The persistence of this outmoded concept of geography teachers would make sense if everybody had been to school over 70 years ago. Yet somehow the fixed notion continues to resonate with those who must have been exposed to geography teachers of an entirely different nature. 

These days, the subject couldn’t be more hip or urgent - the environment, climate change, migration. The modern geography teacher is presumably incredibly organic, sustainable and solar-panel orientated. 

Geography is now exciting

I can’t help wondering if we don’t see something quite profound here about how schools are sealed off from the rest of the world. Once you’ve left it, school is always in the past. As time goes by, it gets even more in the past and perhaps eventually slips into some other past altogether. 
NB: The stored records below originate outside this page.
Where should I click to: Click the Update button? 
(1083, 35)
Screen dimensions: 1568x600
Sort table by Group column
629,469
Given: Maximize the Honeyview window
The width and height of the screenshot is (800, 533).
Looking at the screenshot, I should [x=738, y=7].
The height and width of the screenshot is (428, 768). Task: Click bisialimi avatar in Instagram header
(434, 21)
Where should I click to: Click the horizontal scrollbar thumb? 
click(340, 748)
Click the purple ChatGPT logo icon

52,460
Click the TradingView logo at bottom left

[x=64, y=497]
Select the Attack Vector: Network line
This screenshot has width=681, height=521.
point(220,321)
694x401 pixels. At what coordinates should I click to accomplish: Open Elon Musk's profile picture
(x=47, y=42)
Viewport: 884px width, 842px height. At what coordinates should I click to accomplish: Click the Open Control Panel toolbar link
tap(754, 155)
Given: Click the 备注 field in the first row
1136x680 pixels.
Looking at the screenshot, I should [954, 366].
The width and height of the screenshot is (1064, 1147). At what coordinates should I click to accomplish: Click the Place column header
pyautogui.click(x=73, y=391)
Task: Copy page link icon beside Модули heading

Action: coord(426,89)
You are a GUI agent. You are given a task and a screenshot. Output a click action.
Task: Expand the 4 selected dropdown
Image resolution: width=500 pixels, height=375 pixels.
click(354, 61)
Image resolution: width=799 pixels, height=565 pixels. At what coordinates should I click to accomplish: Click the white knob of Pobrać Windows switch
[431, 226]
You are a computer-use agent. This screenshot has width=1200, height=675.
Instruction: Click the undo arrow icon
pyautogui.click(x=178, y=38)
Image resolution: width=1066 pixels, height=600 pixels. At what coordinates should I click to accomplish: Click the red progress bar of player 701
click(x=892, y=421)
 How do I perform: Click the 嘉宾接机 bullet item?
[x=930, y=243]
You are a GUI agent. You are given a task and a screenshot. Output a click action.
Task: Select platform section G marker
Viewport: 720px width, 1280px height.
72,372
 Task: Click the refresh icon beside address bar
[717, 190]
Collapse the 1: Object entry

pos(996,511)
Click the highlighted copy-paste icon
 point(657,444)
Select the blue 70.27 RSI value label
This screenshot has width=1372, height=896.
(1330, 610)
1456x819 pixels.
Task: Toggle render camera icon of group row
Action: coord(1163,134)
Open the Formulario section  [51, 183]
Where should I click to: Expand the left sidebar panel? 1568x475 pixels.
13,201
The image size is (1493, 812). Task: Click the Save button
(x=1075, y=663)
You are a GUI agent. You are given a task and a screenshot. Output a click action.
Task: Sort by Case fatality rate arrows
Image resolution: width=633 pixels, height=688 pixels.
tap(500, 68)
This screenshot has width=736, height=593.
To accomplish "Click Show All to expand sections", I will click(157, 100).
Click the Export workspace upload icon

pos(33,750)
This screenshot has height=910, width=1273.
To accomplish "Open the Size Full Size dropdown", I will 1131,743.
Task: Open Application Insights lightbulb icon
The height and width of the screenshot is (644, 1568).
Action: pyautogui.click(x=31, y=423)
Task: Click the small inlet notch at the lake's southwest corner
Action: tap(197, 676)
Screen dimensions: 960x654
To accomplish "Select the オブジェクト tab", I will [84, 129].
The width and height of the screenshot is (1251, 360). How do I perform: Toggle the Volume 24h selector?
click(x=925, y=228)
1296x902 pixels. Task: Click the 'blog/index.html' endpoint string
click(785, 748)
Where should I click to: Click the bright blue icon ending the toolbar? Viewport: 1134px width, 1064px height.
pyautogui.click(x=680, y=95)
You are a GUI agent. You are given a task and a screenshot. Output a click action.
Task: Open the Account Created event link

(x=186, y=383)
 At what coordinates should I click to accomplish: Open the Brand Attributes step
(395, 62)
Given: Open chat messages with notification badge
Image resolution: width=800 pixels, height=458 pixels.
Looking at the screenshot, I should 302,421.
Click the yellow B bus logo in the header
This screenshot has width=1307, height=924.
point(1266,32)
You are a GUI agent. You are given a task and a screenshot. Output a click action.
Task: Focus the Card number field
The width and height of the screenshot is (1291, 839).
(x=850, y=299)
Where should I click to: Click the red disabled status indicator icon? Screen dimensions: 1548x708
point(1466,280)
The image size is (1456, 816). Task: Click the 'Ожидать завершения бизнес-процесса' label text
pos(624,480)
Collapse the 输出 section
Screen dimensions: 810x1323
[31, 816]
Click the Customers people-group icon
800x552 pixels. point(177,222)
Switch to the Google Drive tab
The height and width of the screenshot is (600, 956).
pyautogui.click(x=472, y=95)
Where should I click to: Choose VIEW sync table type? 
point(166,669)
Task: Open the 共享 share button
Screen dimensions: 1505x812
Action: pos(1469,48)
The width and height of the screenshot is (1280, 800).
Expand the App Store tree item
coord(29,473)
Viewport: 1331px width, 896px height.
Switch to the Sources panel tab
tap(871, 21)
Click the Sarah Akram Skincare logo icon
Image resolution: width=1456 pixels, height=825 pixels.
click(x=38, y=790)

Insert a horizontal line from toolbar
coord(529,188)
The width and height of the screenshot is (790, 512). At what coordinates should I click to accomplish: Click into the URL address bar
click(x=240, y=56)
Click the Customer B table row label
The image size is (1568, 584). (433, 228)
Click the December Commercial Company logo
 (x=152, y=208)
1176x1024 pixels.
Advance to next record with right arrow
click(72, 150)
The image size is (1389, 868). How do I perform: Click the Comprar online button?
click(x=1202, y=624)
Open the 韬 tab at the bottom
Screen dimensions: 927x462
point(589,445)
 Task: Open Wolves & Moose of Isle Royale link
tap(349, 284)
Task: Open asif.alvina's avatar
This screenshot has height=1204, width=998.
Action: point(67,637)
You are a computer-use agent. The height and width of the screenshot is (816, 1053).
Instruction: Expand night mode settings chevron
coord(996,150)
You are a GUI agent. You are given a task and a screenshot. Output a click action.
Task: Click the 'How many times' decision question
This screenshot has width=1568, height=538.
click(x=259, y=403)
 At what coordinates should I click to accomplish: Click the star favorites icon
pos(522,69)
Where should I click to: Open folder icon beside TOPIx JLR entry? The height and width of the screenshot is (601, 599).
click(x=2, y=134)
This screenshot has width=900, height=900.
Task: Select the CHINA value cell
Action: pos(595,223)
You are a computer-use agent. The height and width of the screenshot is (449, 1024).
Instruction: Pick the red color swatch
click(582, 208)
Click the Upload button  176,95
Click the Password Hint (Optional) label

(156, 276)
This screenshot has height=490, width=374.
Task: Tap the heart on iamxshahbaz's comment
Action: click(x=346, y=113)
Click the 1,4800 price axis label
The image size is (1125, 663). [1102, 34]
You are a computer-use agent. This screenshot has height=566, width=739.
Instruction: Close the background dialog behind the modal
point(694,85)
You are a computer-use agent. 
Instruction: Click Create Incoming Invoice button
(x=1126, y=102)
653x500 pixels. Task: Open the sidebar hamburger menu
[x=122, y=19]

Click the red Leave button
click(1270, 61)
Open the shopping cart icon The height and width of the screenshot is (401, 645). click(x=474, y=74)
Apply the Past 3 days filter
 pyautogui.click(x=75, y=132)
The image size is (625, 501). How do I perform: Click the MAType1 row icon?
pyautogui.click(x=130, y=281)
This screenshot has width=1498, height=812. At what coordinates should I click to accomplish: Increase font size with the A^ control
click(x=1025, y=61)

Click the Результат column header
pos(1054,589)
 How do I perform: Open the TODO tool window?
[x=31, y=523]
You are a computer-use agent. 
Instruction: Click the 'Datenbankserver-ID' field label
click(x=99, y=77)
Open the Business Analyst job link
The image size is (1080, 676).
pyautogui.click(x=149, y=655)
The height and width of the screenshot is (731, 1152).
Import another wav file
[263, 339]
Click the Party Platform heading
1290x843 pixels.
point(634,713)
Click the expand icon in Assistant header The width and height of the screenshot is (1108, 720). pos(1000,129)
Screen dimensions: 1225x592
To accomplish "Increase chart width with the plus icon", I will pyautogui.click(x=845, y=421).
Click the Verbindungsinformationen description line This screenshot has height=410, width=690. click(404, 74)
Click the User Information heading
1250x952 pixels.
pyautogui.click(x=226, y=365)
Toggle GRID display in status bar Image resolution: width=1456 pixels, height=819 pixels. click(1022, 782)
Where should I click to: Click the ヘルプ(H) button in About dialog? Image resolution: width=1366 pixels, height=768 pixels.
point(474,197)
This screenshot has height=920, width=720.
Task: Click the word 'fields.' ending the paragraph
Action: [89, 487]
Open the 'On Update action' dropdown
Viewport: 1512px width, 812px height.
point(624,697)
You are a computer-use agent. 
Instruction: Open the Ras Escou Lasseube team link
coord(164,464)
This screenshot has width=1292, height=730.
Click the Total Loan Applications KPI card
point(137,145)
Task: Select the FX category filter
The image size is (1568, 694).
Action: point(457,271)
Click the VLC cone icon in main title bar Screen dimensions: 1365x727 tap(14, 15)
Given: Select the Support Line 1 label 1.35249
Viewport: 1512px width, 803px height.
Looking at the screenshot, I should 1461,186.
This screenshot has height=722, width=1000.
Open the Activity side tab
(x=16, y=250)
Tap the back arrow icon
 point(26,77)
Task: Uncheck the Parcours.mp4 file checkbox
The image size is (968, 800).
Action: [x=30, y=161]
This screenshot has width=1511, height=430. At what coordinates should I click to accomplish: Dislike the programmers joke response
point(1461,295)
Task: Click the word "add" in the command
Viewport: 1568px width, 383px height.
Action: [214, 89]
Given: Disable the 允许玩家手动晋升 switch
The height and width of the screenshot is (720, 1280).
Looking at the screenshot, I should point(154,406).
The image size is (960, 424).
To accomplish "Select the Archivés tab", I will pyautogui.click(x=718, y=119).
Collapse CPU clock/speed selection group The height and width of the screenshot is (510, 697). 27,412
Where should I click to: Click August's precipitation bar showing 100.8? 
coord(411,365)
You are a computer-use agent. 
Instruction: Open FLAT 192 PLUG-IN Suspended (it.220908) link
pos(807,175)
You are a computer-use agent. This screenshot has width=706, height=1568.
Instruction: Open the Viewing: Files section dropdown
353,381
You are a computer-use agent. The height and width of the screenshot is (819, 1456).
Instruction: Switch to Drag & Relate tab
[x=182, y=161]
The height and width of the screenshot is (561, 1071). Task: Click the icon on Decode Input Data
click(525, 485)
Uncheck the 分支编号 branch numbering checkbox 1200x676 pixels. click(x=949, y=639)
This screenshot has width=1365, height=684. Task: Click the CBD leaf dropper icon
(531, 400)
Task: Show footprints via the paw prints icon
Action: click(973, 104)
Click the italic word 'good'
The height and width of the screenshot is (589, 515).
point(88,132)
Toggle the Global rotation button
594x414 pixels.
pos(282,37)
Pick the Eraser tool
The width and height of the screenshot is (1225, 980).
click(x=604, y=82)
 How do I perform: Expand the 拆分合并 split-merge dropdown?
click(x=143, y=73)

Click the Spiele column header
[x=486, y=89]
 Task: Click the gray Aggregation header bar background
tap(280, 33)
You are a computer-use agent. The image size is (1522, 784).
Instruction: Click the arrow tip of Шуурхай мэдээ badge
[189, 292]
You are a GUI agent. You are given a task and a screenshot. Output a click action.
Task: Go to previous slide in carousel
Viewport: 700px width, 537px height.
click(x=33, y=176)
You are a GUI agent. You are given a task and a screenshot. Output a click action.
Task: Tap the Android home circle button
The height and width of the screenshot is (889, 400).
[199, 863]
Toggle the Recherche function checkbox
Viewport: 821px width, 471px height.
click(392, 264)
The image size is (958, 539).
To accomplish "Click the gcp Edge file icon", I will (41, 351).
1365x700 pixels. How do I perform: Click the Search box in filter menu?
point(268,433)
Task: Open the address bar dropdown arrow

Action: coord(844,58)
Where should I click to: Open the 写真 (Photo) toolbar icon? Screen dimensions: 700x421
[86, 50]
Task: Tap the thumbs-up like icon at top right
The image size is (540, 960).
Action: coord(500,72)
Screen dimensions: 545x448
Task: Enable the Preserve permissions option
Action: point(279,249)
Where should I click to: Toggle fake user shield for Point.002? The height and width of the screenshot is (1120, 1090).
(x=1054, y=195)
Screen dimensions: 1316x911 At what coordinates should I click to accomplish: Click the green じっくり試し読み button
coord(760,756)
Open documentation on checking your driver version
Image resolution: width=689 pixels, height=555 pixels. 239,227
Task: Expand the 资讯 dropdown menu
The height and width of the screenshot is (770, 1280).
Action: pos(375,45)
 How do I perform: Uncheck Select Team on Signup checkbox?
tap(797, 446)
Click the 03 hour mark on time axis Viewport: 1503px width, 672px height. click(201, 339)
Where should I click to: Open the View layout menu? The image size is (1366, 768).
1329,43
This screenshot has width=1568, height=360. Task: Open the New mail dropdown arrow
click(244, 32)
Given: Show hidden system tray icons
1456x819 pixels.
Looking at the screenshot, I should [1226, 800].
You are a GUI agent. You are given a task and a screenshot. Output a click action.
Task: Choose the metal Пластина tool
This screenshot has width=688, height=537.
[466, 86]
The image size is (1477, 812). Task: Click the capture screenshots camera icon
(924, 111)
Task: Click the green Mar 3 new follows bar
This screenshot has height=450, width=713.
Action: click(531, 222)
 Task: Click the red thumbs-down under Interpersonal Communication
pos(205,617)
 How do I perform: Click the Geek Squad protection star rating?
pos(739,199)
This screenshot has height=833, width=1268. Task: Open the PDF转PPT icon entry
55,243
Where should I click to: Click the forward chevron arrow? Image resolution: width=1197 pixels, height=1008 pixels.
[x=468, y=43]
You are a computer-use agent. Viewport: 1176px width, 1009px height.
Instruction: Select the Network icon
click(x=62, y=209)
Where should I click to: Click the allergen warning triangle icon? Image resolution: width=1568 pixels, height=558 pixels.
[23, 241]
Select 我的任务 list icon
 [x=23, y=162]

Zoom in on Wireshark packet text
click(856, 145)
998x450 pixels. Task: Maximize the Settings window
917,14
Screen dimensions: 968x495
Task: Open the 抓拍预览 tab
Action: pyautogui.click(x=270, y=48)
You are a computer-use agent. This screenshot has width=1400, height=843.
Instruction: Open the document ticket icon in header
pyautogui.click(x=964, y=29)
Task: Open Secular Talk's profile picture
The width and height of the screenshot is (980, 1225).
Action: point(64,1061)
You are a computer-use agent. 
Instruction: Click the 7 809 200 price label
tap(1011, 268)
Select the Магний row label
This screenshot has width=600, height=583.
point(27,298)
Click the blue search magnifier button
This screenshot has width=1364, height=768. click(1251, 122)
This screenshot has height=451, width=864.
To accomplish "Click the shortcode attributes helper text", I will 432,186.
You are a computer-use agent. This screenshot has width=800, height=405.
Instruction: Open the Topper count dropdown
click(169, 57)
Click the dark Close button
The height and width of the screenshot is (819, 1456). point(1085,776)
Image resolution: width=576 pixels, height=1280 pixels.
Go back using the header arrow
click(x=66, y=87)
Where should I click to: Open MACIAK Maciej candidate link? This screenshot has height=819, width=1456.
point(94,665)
Quite frequently, when I was teaching, people used to ask me, well, into the 21st century, how my pupils were getting on with their O levels. “Well,” I would say, “O levels went out in 1985 or thereabouts. It’s GCSEs now.” 

“Oh yes,” they would say, “I did GCSEs myself, actually.” 

This wouldn’t matter very much, except that everybody’s got an opinion about schools and education, haven’t they? 

Apologies, Mr Singh, for going around the long way. The short answer to your question is: don’t worry, it’s got nothing to do with you. 

Suddenly hairless

Beware: we all know teachers are likely to be more dynamic and interventionist than the general run of the population (here I go stereotyping away, putting a bomb under what I say above - oh, dear). But are there limits? 

This week I heard of a school, which shall be nameless, where staff took it upon themselves to give “advice” to a hapless young teacher. 

“You’re going bald,” they said, which is quite a forward thing to say in any case - not what you normally say at a social occasion. “The pupils might make fun of you but they wouldn’t if you…shaved it off altogether.” 

Now, isn’t this a bit wrong at just about every level? I’d always assumed mockery of a person’s appearance was one of the big things schools are against. So covert collusion is a bit odd. 

Plus, isn’t this poor person going to attract even more attention and ridicule if suddenly hairless than if he’d been allowed to quietly moult at his own pace? The awful thing is, from what I’ve heard, he took the “advice”.